* [Work order]
Retype each entry below, keeping every character the same.

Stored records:
+++

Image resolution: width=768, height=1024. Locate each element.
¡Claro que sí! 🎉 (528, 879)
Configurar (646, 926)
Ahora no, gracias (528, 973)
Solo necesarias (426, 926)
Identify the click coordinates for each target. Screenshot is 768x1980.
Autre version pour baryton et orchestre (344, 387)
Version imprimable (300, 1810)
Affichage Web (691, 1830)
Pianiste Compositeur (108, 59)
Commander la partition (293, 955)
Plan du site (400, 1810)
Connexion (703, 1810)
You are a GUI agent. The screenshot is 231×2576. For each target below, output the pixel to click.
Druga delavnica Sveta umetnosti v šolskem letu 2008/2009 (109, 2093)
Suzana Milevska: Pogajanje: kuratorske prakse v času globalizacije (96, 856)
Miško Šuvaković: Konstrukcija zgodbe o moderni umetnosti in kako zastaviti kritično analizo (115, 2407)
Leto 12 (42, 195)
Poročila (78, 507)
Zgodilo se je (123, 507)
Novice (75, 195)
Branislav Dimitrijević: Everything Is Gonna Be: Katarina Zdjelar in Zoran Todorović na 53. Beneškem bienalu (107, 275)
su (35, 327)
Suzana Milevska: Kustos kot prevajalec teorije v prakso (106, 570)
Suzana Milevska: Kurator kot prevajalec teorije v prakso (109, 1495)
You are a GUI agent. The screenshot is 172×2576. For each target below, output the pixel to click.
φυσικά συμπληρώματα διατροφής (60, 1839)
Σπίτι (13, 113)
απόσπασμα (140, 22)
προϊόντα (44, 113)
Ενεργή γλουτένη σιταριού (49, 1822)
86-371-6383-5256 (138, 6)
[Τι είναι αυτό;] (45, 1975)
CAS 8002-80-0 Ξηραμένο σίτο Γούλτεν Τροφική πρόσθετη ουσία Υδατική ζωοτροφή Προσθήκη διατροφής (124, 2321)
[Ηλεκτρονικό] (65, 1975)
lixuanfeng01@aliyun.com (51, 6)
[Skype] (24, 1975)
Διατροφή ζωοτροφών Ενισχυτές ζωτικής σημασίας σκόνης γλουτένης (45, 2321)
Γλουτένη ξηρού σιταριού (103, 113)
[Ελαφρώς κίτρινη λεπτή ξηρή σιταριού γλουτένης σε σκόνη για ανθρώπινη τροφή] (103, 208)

+++

* [Response to the exercise]
Image resolution: width=768, height=1024. Locate each element.
¡Claro que sí! 🎉 (528, 879)
Configurar (646, 926)
Ahora no, gracias (528, 973)
Solo necesarias (426, 926)
Identify the click coordinates for each target. Screenshot is 768x1980.
Autre version pour baryton et orchestre (344, 387)
Version imprimable (300, 1810)
Affichage Web (691, 1830)
Pianiste Compositeur (108, 59)
Commander la partition (293, 955)
Plan du site (400, 1810)
Connexion (703, 1810)
You are a GUI agent. The screenshot is 231×2576. For each target below, output the pixel to click.
Druga delavnica Sveta umetnosti v šolskem letu 2008/2009 (109, 2093)
Suzana Milevska: Pogajanje: kuratorske prakse v času globalizacije (96, 856)
Miško Šuvaković: Konstrukcija zgodbe o moderni umetnosti in kako zastaviti kritično analizo (115, 2407)
Leto 12 (42, 195)
Poročila (78, 507)
Zgodilo se je (123, 507)
Novice (75, 195)
Branislav Dimitrijević: Everything Is Gonna Be: Katarina Zdjelar in Zoran Todorović na 53. Beneškem bienalu (107, 275)
su (35, 327)
Suzana Milevska: Kustos kot prevajalec teorije v prakso (106, 570)
Suzana Milevska: Kurator kot prevajalec teorije v prakso (109, 1495)
You are a GUI agent. The screenshot is 172×2576. For each target below, output the pixel to click.
φυσικά συμπληρώματα διατροφής (60, 1839)
Σπίτι (13, 113)
απόσπασμα (140, 22)
προϊόντα (44, 113)
Ενεργή γλουτένη σιταριού (49, 1822)
86-371-6383-5256 (138, 6)
[Τι είναι αυτό;] (45, 1975)
CAS 8002-80-0 Ξηραμένο σίτο Γούλτεν Τροφική πρόσθετη ουσία Υδατική ζωοτροφή Προσθήκη διατροφής (124, 2321)
[Ηλεκτρονικό] (65, 1975)
lixuanfeng01@aliyun.com (51, 6)
[Skype] (24, 1975)
Διατροφή ζωοτροφών Ενισχυτές ζωτικής σημασίας σκόνης γλουτένης (45, 2321)
Γλουτένη ξηρού σιταριού (103, 113)
[Ελαφρώς κίτρινη λεπτή ξηρή σιταριού γλουτένης σε σκόνη για ανθρώπινη τροφή] (103, 208)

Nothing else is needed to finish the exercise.